In our study, all patients were normal at birth, and the symptoms appeared at the age of 1 or 2 years. Most previous reports showed that the onset age usually was around 1 or 2 years, except for MPS VII.14,23,24
Concern to symptoms, in MPS I case, the patient had mental retardation, which was a sign of Hurler syndrome. The mental development begins to regress at about the age of 2.25,26 In contrast to this, in MPS IV A case, the neurological examination verified normal cognitive abilities and behavior. MPS type IV (Morquio syndrome) is also divided into A and B types. In MPS, the central nervous system can be affected.27,28 Most patients with type IV A have normal intelligence.29 Regarding Maroteaux–Lamy syndrome, it is inherited as an autosomal recessive trait determined by the deficiency of N-acetylgalactosamine-4-sulfatase (arylsulfatase B) activity that leads to incomplete degradation and cellular accumulation of GAG.30 Our patient was admitted to the hospital frequently due to respiratory problems, which was the key point to make the definitive diagnosis. A recurrent respiratory infection could explain the reason why our patient had slight bilateral hearing loss. Our patient also had mitral valve prolapse and glaucoma, and elevated intraocular pressure. According to Azak and Golda, echocardiography can reveal valvular heart disease with mitral valve 96%, tricuspid valves 71%, and aortic 43%. Therefore, cardiac evaluations are recommended every 1 to 2 years and should include a blood pressure reading, electrocardiography, and echocardiography to assess the cardiac rhythm or conduction abnormality, or changes in the heart structure or function.31,32 Ashworth et al. (2006) showed ophthalmologic features in MPS type VI and noted that they prone to corneal clouding (95%) and glaucoma (50%).33
The MPS remains an important medical challenge that needs to have an earlier diagnosis as well as prompt intervention. It should be suspected of MPS when patients are presenting with abnormal appearance (short stature, coarse face, short neck, short nasal bridge, wide nose, swollen eyelids, shortened forearm, genu valgum, and coarse face) and with significant clinical symptoms (respiratory symptoms, mental retardation, and eyes and ears problem). These patients need to perform enzyme assays to find a diagnosis.
Conclusion
An MPS diagnosis should be suspected for patients who present with short stature, joint symptoms without signs of inflammation, and other suggestive clinical signs, such as respiratory symptoms, with or without mental retardation. These patients should undergo enzymatic assay to obtain a definitive diagnosis. These were the first three cases we met at Hue Central Hospital. With the collaboration with the oversea hospital that helped us to perform enzyme assays to have the prompt diagnosis
Footnotes
Declaration of conflicting interests: The author(s) declared no potential conflicts of interest with respect to the research, authorship, and/or publication of this article.

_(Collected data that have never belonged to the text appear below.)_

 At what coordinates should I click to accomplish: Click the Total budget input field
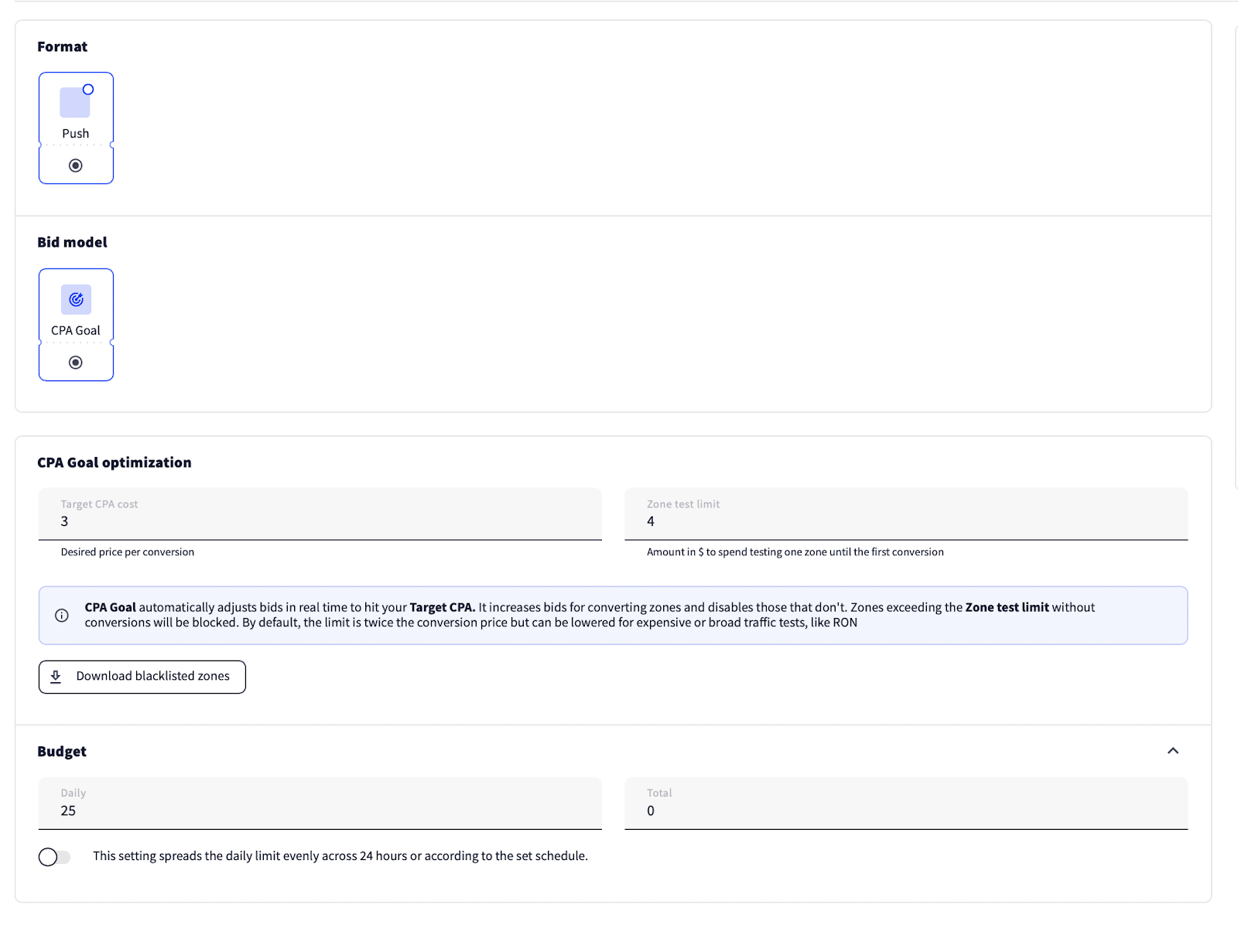tap(905, 810)
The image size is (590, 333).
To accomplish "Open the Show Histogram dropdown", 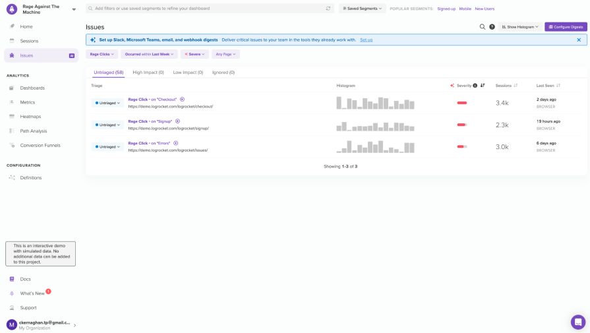I will click(x=519, y=27).
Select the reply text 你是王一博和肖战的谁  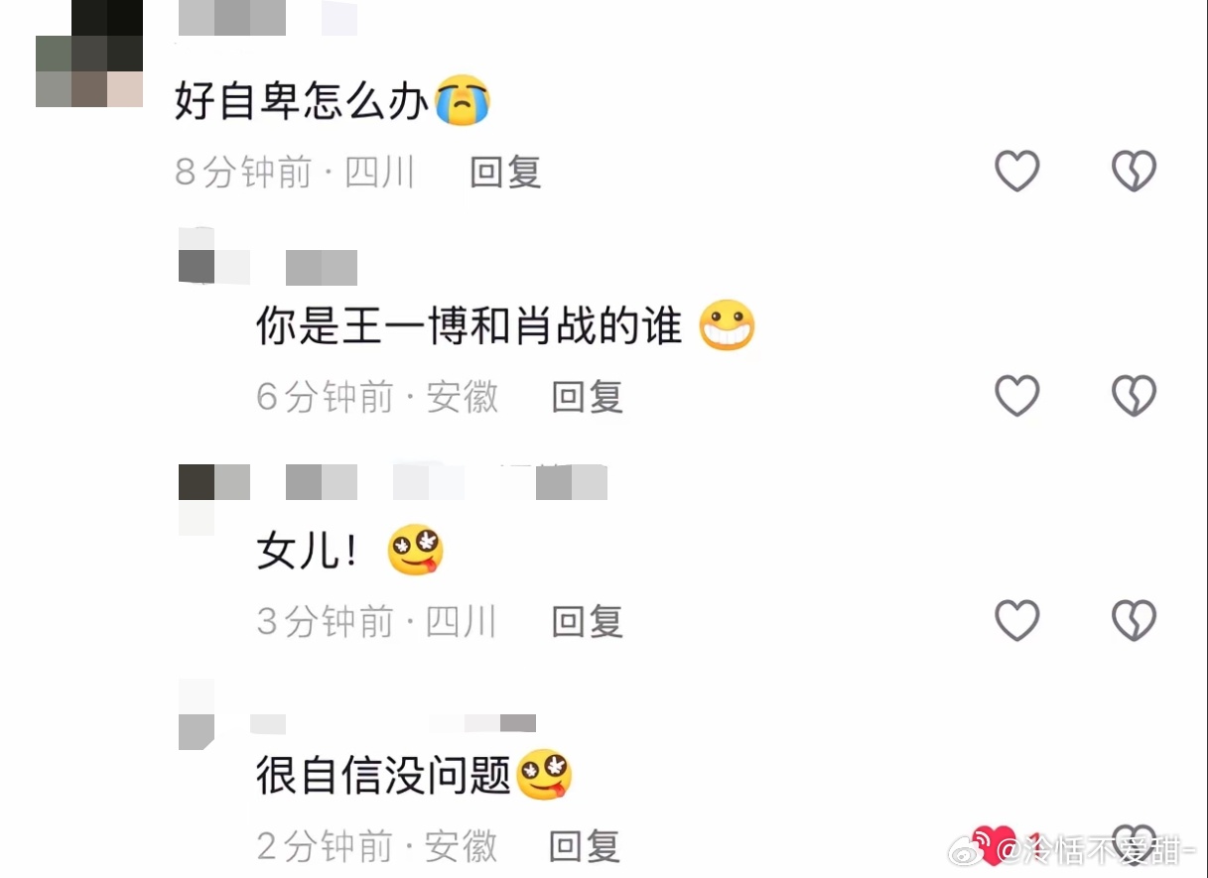coord(470,326)
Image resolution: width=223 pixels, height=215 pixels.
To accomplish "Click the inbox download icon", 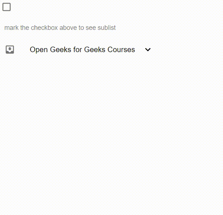I will click(x=10, y=50).
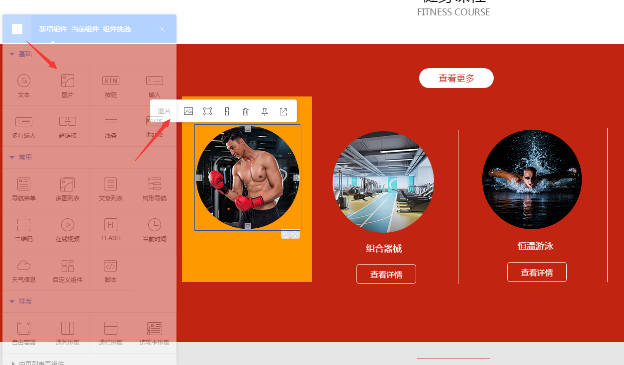Click the pin icon in image toolbar
Image resolution: width=624 pixels, height=365 pixels.
coord(265,111)
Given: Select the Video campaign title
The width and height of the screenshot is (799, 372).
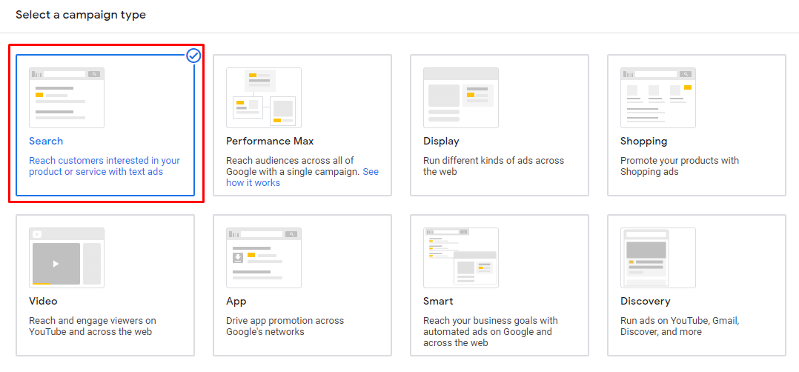Looking at the screenshot, I should [x=43, y=301].
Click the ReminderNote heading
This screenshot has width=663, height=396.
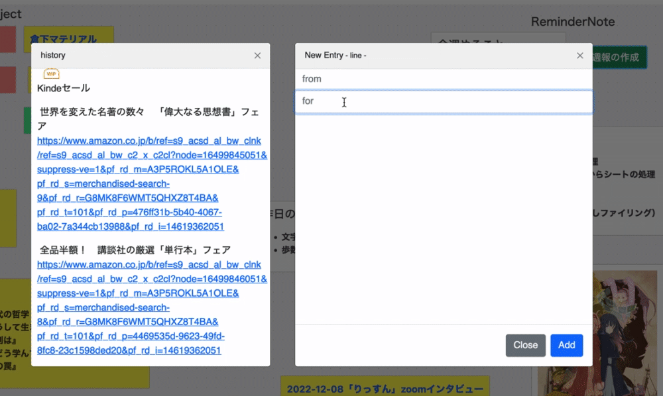coord(572,21)
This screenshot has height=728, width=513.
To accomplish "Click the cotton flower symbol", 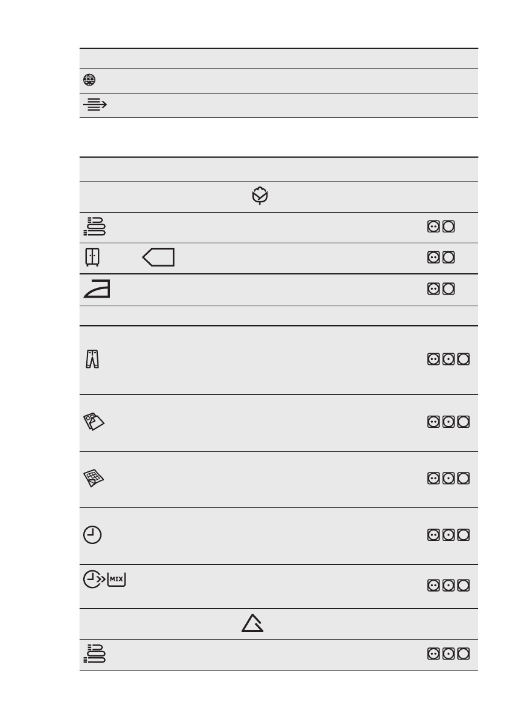I will pyautogui.click(x=259, y=197).
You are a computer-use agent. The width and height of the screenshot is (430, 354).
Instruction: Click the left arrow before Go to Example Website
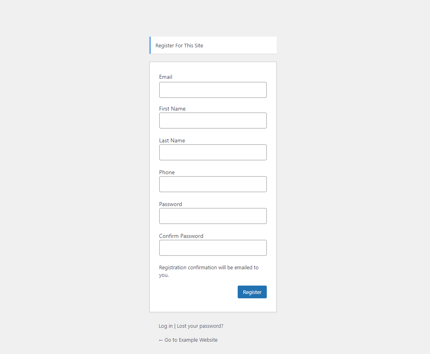[161, 340]
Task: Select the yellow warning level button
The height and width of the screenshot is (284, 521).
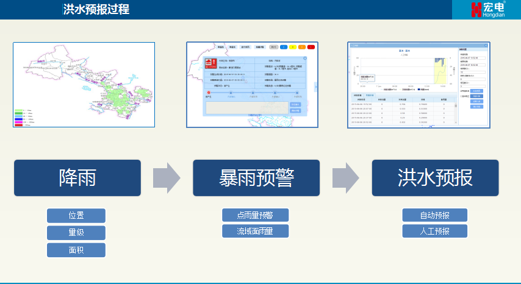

Ethical approval: Ethical approval to report these cases was obtained from Hue Central Hospital Ethical Committee (approval number: HCH01042018).
Funding: The author(s) received no financial support for the research, authorship, and/or publication of this article.
Informed consent: Written informed consents were obtained from the patient’s parents for their anonymized information to be published in this article.